El pasado sábado me dirigía con mis hijos en el auto hacia una pista de patinaje sobre hielo, ubicada en la zona de Kendall, en Miami, cuando sonó mi teléfono celular. Contesté a la llamada y escuché la voz de mi hermana que, entre sollozos, me dio la peor noticia que podía esperar, una punzada en el corazón de irremediables consecuencias. “Germán ha muerto”. Tres palabras para las que nunca uno ni puede ni quiere estar preparado. Mi hermano Germán, tras una larga lucha contra el cáncer, había sido derrotado por la devastadora enfermedad y había fallecido en un hospital de Lugo, en Galicia, donde residía con su familia y donde su profesión de notario le había llevado.

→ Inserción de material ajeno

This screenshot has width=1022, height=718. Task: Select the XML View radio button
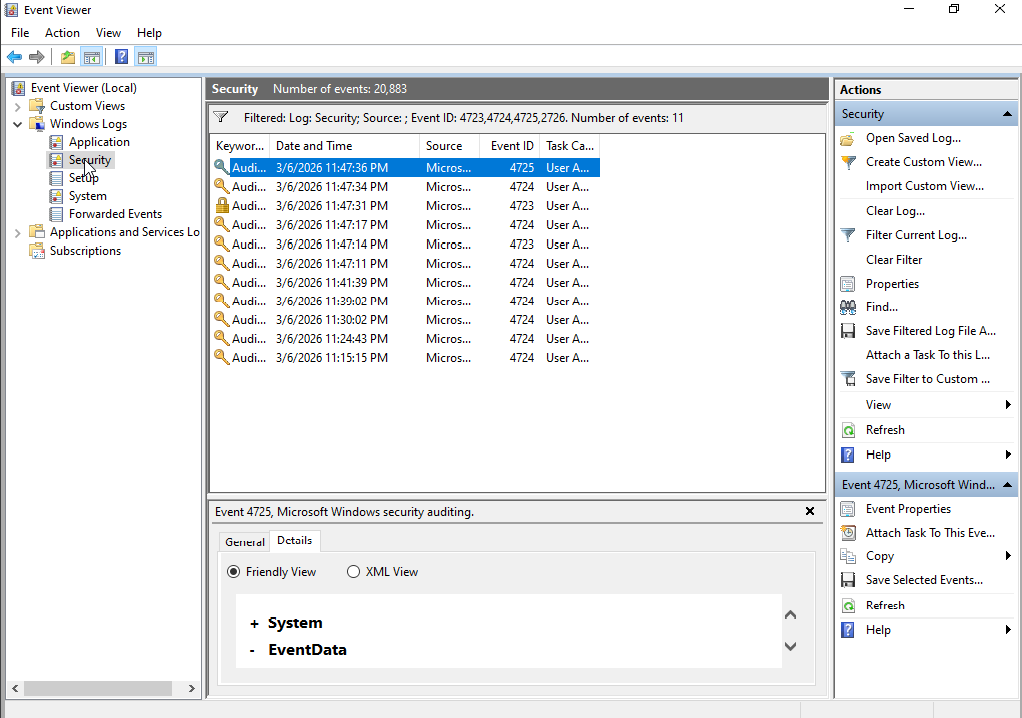click(x=353, y=572)
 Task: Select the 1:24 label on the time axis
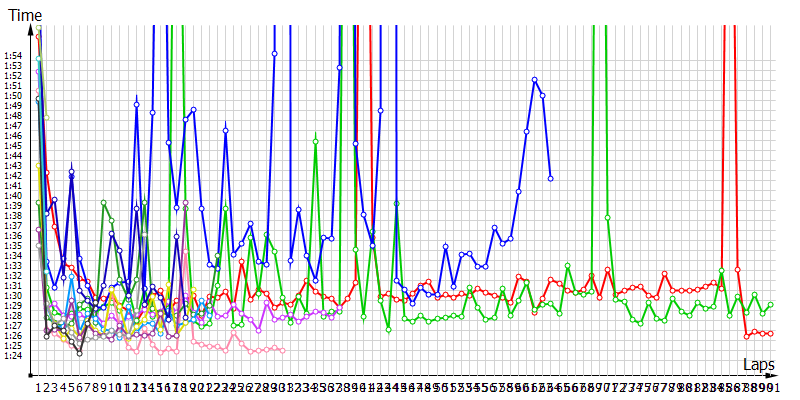pos(13,356)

Las interminables horas que me llevaron desde la cálida Miami a la fría y lluviosa Lugo componen lo que no puedo llamar de otra forma que “el viaje más triste de mi vida”. Miami-Madrid, Madrid-La Coruña, en avión, y La Coruña-Lugo, en auto, gracias a la cortesía de mis amigos Fernando y Quique Lázaro Quintela. Catorce horas de travesía que dieron mucho de sí y en mis atormentados cerebro y alma.

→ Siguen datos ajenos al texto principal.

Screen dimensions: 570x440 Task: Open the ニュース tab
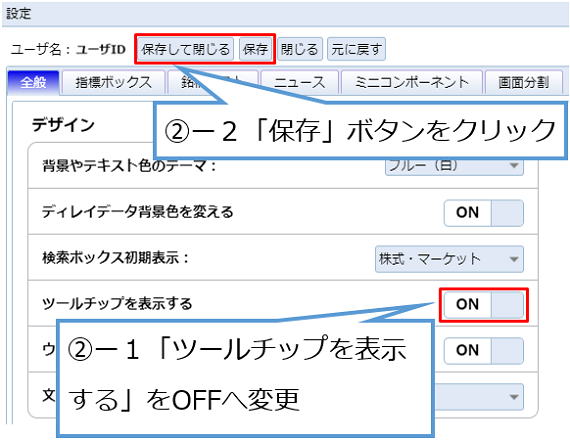pos(300,83)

El primer lamento proviene de lo que no se hizo y ya no habrá tiempo para hacer. Los caminos profesionales y vitales de mi hermano y míos se bifurcaron hace años. Él con sus cambios, dentro de la geografía española para desarrollar su carrera de notario: de Palencia a Canarias y de allí a Lugo. Yo, emigrando a Estados Unidos en 2008 y poniendo aún más distancia de por medio. Nos faltaron muchas conversaciones, muchas risas, muchas cosas cotidianas que compartir al estilo y frecuencia que hicimos en nuestra niñez y juventud. Discutir sobre fútbol, él tan Atlético de Madrid y yo del Barcelona, diseccionar la política española, con sus airadas y políticamente incorrectas críticas a la monarquía española, mucho antes de que se pusieran de moda, tomar una copa, charlar sobre los amigos y recuerdos comunes de nuestros veranos en Fuengirola (Málaga) y en nuestra casa familiar de Torrelodones, en la sierra madrileña.
No hubo muchas oportunidades en los últimos años y me duele encontrarme frente al horizonte de una vida sin mi hermano. Sin la posibilidad de que me visite en Miami y poderle mostrar las pequeñas cosas que me han hecho feliz durante los últimos años, en este rinconcito privilegiado por el clima, la playa y la naturaleza.
Sobre todo eso, pensé en el viaje más triste de mi vida provocado por una batalla perdida contra el cáncer que se inició hace cuatro años y medio. Lo peor de esta enfermedad es lo frágiles e impotentes que nos sentimos ante ella. Recordaba a mi padre, entre las pocas frases que ha podido pronunciar en estos días, abrumado por el dolor de perder a un hijo, y que hace justo 50 años había perdido a su padre, mi abuelo, al que no llegué a conocer, por un cáncer originado en la misma parte del cuerpo que el de mi hermano. “La medicina no ha avanzado mucho”, se lamentaba. Quizás esa sea la dirección, la de luchar sin descanso para encontrar una cura contra la enfermedad, que debamos tomar para rendir homenaje a mi hermano Germán, a mi abuelo Germán, y a tantos y tantos seres especiales que han visto truncada su vida de esta forma tan cruel y temprana.